Dreyfus, who has headed the largest agency in state government since mid May, recently told foster care experts that she will embrace a 2004 lawsuit settlement as a way to improve the foster care system.
“What you will find with me is someone who is committed to seeing the implementation of this settlement,” Dreyfus said. “Not because it’s a settlement, but because everything that’s in it is good for the children who come to the attention of the system. I would not argue with any of it.”
Let’s hope, for the sake of the nearly 10,000 children in state custody, that Dreyfus is a woman of her word and that her actions match her promises.
Last year marked the 10th anniversary of the filing of the Braam lawsuit on behalf of Washington state’s foster care children. The lawsuit was filed by attorneys representing 13 foster children who accused the state of bouncing them around foster homes without adequate services.

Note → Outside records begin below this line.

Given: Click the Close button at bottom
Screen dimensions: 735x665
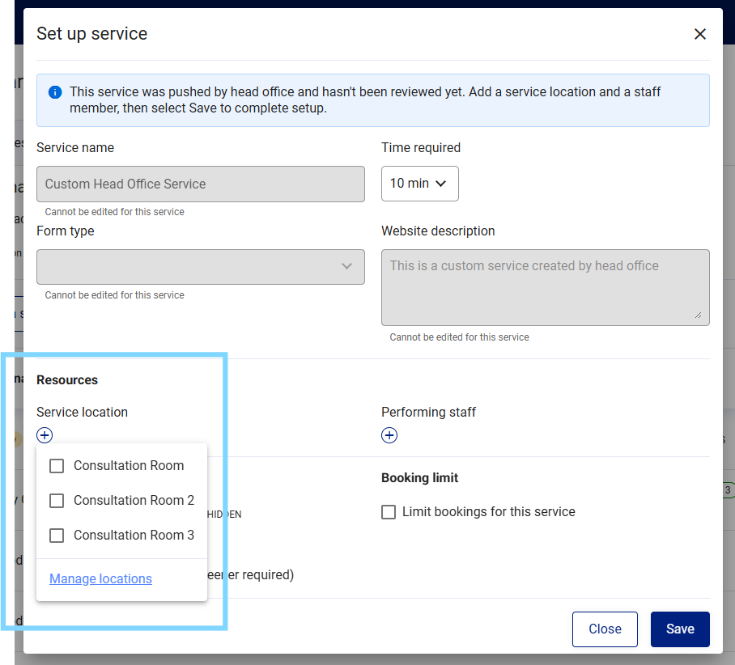Looking at the screenshot, I should pos(605,629).
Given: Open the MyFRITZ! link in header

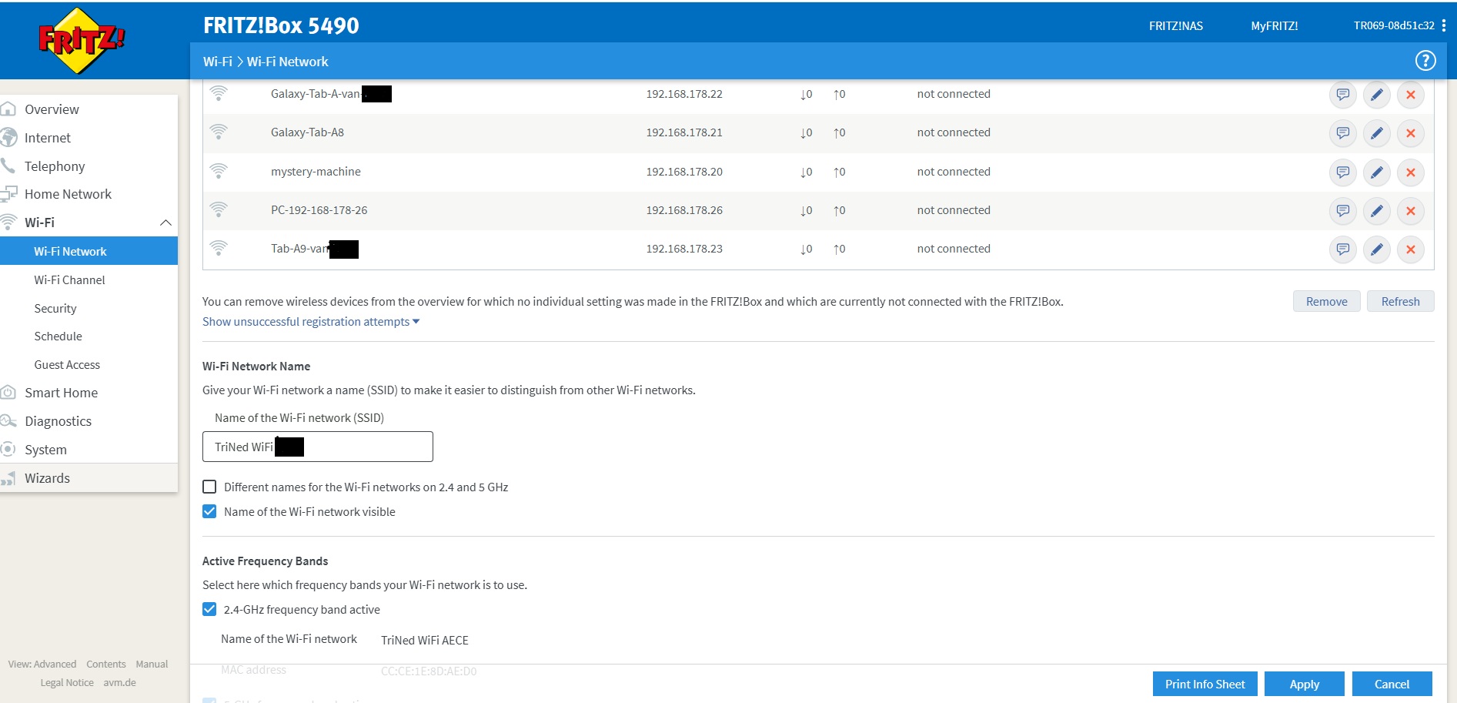Looking at the screenshot, I should tap(1274, 26).
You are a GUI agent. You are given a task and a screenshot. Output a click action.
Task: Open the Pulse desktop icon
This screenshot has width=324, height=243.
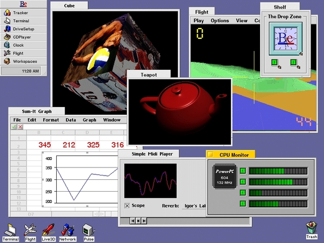89,230

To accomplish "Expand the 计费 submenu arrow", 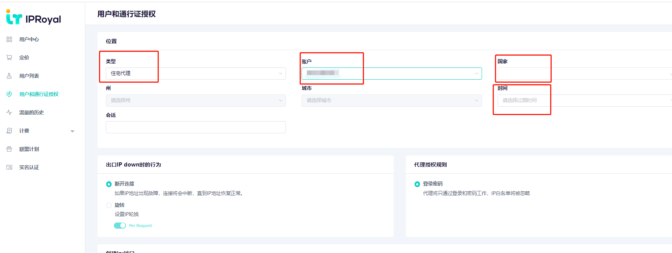I will 72,131.
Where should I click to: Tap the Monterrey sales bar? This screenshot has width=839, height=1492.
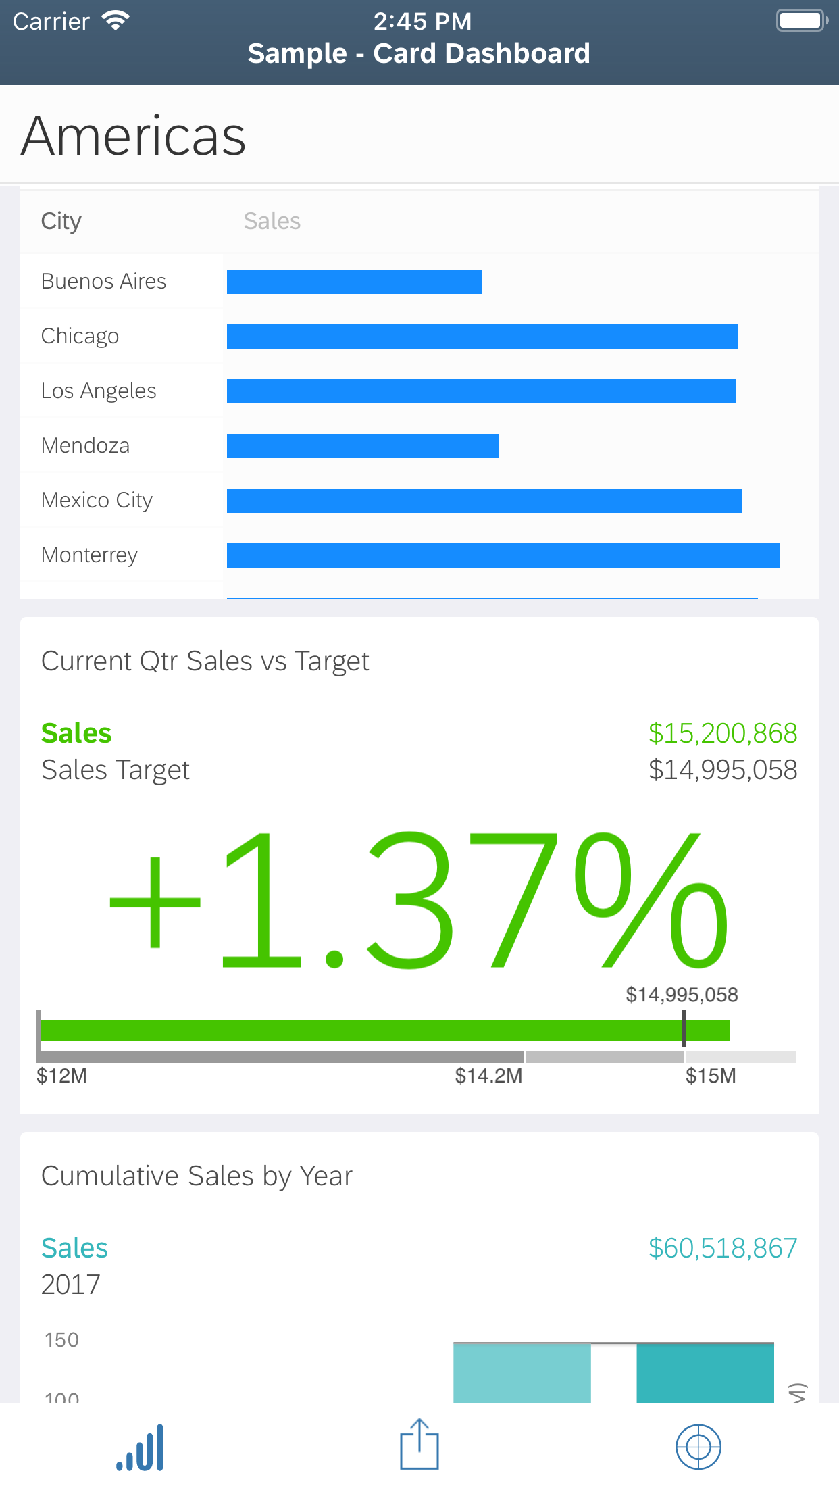[x=503, y=555]
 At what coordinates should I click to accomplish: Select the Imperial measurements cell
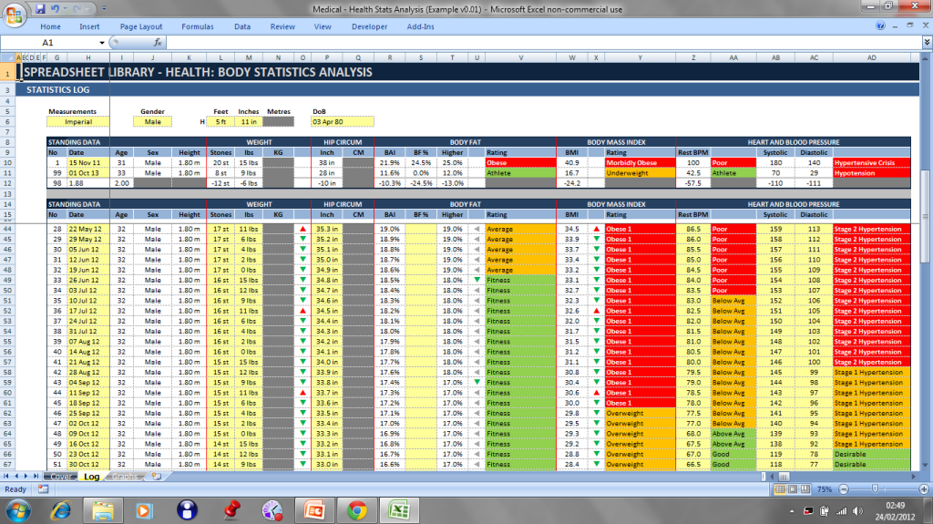(77, 120)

As the case progressed toward trial, evidence showed substantive flaws in the way the Department of Social and Health Services handled kids in the foster care system.
The state settled the Braam case in August 2004 by promising to make dozens of specific improvements in six key areas: giving foster kids a stable environment instead of moving them from one home to another to another; improving mental health treatment; offering foster parents better training and information; reducing the number of unsafe or inappropriate placements; helping siblings stay together when they are uprooted from their homes and improving services for adolescents.
The agreement spelled out a seven-year time period for making improvements and included regular reviews to gauge the state’s progress toward meeting its goals.
Lawyers for the original lawsuit’s foster children have repeatedly criticized department managers for dragging their feet, for missed deadlines and lack of progress. State officials have pointed to advancements in some areas but have repeatedly said they needed more time to fix the broken foster care system
A series of managers have taken a crack at reform with only mediocre results.
Legislators have responded by giving DSHS additional employees to ensure better oversight. Lawmakers also have introduced bills to separate Children’s Administration from the 19,000 employee agency that annually assists 2.1 million children, families, seniors and vulnerable adults.
Advocates say creating a separate agency focused on the well being of children would focus the spotlight on shortcomings and lead to substantive reforms.
Braam attorneys have threatened to take DSHS back to court and seek an order requiring the state to live up to the terms of the settlement agreement.
A year ago, those attorneys again complained the state was dragging its heels and a judge agreed, ordering the state to speed up improvements.
Now comes a new DSHS secretary and her promise to do just that — to use the Braam lawsuit settlement as a blueprint for improvements.
The pledge comes as welcome news to the Braam oversight panel. “I think we’ve had five years of starts and stops,” said Jess McDonald, who once headed Illinois’ child welfare system. He is a member of the panel created to ensure lower caseloads for social workers, more social worker visits to foster homes and faster checks on foster children’s educational and health needs.
“I see well-intentioned people try to move forward one step at a time. But what I don’t see is a commitment to using the Braam settlement as a way to move forward,” said Jan McCarthy, a mental health expert from Georgetown University.
Dreyfus, who came to Olympia from a social service role in Wisconsin, said she considered the lawsuit before taking the Olympia job and agrees with its goals. She pledged to press her staff to use the lawsuit to guide reforms.
It’s imperative that Dreyfus live up to her commitment. The very lives of the state’s most vulnerable children depend on it.